Send back every record exactly.

(Pixel coordinate grounding data)
Content starts

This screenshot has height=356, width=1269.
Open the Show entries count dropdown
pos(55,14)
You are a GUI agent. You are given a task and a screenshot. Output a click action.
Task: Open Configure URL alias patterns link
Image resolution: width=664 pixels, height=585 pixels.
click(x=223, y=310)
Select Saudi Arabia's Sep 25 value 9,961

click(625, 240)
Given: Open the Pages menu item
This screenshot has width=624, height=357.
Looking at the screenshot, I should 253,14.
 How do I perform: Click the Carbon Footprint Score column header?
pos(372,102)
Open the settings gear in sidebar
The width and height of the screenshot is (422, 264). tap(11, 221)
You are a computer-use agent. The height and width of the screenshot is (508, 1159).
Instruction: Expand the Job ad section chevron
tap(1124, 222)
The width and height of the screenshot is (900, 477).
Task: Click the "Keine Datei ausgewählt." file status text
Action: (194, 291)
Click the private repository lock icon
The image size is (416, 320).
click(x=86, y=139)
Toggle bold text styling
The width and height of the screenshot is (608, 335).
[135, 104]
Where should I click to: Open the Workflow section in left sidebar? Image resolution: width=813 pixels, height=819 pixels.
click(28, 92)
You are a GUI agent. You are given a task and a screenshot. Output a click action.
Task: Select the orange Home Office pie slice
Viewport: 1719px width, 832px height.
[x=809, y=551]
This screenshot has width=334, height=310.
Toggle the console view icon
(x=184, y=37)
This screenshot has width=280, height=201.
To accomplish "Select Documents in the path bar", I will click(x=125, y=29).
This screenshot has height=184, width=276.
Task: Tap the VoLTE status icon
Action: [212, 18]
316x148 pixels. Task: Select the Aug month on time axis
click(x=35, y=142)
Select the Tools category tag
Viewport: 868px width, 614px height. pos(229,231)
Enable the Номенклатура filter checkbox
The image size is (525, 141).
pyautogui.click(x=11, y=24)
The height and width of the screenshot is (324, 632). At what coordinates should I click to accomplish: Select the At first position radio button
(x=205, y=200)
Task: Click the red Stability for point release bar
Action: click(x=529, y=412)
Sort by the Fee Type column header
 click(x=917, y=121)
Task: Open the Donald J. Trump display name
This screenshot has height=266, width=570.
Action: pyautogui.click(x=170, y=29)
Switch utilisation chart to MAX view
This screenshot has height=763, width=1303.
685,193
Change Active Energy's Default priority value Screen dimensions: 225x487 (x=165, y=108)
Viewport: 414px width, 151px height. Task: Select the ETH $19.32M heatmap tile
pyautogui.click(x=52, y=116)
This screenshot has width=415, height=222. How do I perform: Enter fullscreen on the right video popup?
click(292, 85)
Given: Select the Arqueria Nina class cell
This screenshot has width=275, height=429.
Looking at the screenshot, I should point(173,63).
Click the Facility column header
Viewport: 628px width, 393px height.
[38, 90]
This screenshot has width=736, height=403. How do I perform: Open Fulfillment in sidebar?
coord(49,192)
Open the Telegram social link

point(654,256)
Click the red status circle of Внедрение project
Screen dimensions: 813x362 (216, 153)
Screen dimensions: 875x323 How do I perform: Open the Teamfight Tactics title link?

Content ends

Answer below:
This screenshot has height=356, width=1269.
Open the Show entries count dropdown
pos(55,14)
You are a GUI agent. You are given a task and a screenshot. Output a click action.
Task: Open Configure URL alias patterns link
Image resolution: width=664 pixels, height=585 pixels.
click(x=223, y=310)
Select Saudi Arabia's Sep 25 value 9,961

click(625, 240)
Given: Open the Pages menu item
This screenshot has width=624, height=357.
Looking at the screenshot, I should 253,14.
 How do I perform: Click the Carbon Footprint Score column header?
pos(372,102)
Open the settings gear in sidebar
The width and height of the screenshot is (422, 264). tap(11, 221)
You are a computer-use agent. The height and width of the screenshot is (508, 1159).
Instruction: Expand the Job ad section chevron
tap(1124, 222)
The width and height of the screenshot is (900, 477).
Task: Click the "Keine Datei ausgewählt." file status text
Action: (194, 291)
Click the private repository lock icon
The image size is (416, 320).
click(x=86, y=139)
Toggle bold text styling
The width and height of the screenshot is (608, 335).
[135, 104]
Where should I click to: Open the Workflow section in left sidebar? Image resolution: width=813 pixels, height=819 pixels.
click(28, 92)
You are a GUI agent. You are given a task and a screenshot. Output a click action.
Task: Select the orange Home Office pie slice
Viewport: 1719px width, 832px height.
[x=809, y=551]
This screenshot has width=334, height=310.
Toggle the console view icon
(x=184, y=37)
This screenshot has width=280, height=201.
To accomplish "Select Documents in the path bar", I will click(x=125, y=29).
This screenshot has height=184, width=276.
Task: Tap the VoLTE status icon
Action: [212, 18]
316x148 pixels. Task: Select the Aug month on time axis
click(x=35, y=142)
Select the Tools category tag
Viewport: 868px width, 614px height. pos(229,231)
Enable the Номенклатура filter checkbox
The image size is (525, 141).
pyautogui.click(x=11, y=24)
The height and width of the screenshot is (324, 632). At what coordinates should I click to accomplish: Select the At first position radio button
(x=205, y=200)
Task: Click the red Stability for point release bar
Action: click(x=529, y=412)
Sort by the Fee Type column header
 click(x=917, y=121)
Task: Open the Donald J. Trump display name
This screenshot has height=266, width=570.
Action: pyautogui.click(x=170, y=29)
Switch utilisation chart to MAX view
This screenshot has height=763, width=1303.
685,193
Change Active Energy's Default priority value Screen dimensions: 225x487 (x=165, y=108)
Viewport: 414px width, 151px height. Task: Select the ETH $19.32M heatmap tile
pyautogui.click(x=52, y=116)
This screenshot has width=415, height=222. How do I perform: Enter fullscreen on the right video popup?
click(292, 85)
Given: Select the Arqueria Nina class cell
This screenshot has width=275, height=429.
Looking at the screenshot, I should point(173,63).
Click the Facility column header
Viewport: 628px width, 393px height.
[38, 90]
This screenshot has width=736, height=403. How do I perform: Open Fulfillment in sidebar?
coord(49,192)
Open the Telegram social link

point(654,256)
Click the red status circle of Внедрение project
Screen dimensions: 813x362 (216, 153)
Screen dimensions: 875x323 How do I perform: Open the Teamfight Tactics title link?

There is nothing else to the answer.